* _TAREFA A_
Converta em uma lista JSON de strings, com uma string por linha e sem as linhas em branco, o trecho da listagem que vai da linha que contém "Where should I click to: Open" até a linha que contém "Click rank number", incluindo as duas.

* _TRECHO SELECIONADO_
2. A mutilação do evangelho: uma verdade parcial torna-se um erro mortal
Spurgeon inicia seu desabafo com um diagnóstico severo, mas profundamente realista:
“Quantos danos têm sido causados às almas dos homens por homens que só têm pregado uma parte, e não todo o conselho de Deus!”
O evangelho, quando reduzido a um único ponto doutrinário — seja ele a soberania de Deus ou a liberdade humana —, torna-se deformado e espiritualmente tóxico. Para Spurgeon, os hipercalvinistas estavam cometendo o erro clássico de enfatizar uma verdade bíblica isoladamente, sem considerar o conjunto da revelação. Ao pregar apenas a eleição divina, sem o chamado ao arrependimento e fé, esses pregadores estavam traindo a missão do evangelho.
Spurgeon sabia que a soberania de Deus é uma verdade bíblica inegociável, mas também cria que o ser humano é responsável por rejeitar ou acolher o evangelho. Ambas as verdades, embora misteriosas, coexistem nas Escrituras e devem ser pregadas com equilíbrio. Ignorar uma em detrimento da outra é, como ele disse, causar deformidade espiritual tanto no crente quanto na igreja.
3. O perigo real: corações cauterizados e consciências mortas
Spurgeon relata com pesar:
“Meu coração sangra por muitas famílias sobre as quais a doutrina antinomiana conquistou domínio... cujas consciências foram cauterizadas com ferro quente pela fatal pregação a que deram atenção.”
Esse é o impacto direto do hipercalvinismo quando associado ao antinomianismo: ele mata a consciência. Os pecadores, em vez de ouvirem que devem se arrepender e crer, são instruídos a esperar por uma regeneração irresistível e soberana que talvez nunca venha. O resultado? Letargia espiritual, cinismo religioso e, em muitos casos, endurecimento do coração.

* _TRECHOS DA LISTAGEM_

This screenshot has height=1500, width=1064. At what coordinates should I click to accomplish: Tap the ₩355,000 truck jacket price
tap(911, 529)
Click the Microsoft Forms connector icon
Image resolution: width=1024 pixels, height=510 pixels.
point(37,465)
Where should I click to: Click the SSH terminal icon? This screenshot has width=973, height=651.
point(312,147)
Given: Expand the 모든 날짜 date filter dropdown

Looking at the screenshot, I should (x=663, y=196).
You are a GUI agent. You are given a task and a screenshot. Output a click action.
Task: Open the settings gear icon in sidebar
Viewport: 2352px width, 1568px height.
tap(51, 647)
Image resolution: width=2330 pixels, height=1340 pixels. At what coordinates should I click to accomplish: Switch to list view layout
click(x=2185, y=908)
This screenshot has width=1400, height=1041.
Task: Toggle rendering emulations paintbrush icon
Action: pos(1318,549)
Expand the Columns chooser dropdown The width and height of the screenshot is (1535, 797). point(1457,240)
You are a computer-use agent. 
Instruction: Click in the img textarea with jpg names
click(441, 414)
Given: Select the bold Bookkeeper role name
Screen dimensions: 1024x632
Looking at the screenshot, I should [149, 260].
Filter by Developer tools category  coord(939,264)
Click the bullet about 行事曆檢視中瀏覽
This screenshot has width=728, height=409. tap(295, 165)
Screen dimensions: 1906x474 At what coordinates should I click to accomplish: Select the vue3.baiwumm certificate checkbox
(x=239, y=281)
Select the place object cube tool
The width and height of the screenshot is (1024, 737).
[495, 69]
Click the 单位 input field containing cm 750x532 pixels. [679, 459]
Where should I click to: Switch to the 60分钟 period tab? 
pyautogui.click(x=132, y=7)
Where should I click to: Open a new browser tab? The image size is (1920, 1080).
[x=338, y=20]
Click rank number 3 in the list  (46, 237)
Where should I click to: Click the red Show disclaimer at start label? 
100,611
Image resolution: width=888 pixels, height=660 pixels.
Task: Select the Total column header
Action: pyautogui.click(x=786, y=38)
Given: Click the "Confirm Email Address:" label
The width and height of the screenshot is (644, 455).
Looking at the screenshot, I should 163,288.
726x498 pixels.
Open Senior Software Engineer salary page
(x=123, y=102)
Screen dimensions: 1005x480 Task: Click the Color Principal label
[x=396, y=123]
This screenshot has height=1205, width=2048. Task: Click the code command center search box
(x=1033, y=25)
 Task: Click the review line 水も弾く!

* _TAREFA B_
Segundo o trecho sobre Spurgeon e o hipercalvinismo, quais resultados surgem quando os pecadores ouvem apenas que devem esperar por uma regeneração irresistível? Cite todos eles.

* _RESPOSTA A_
[
  "Where should I click to: Open a new browser tab? The image size is (1920, 1080).",
  "[x=338, y=20]",
  "Click rank number 3 in the list  (46, 237)"
]

* _RESPOSTA B_
Os resultados são letargia espiritual, cinismo religioso e, em muitos casos, endurecimento do coração.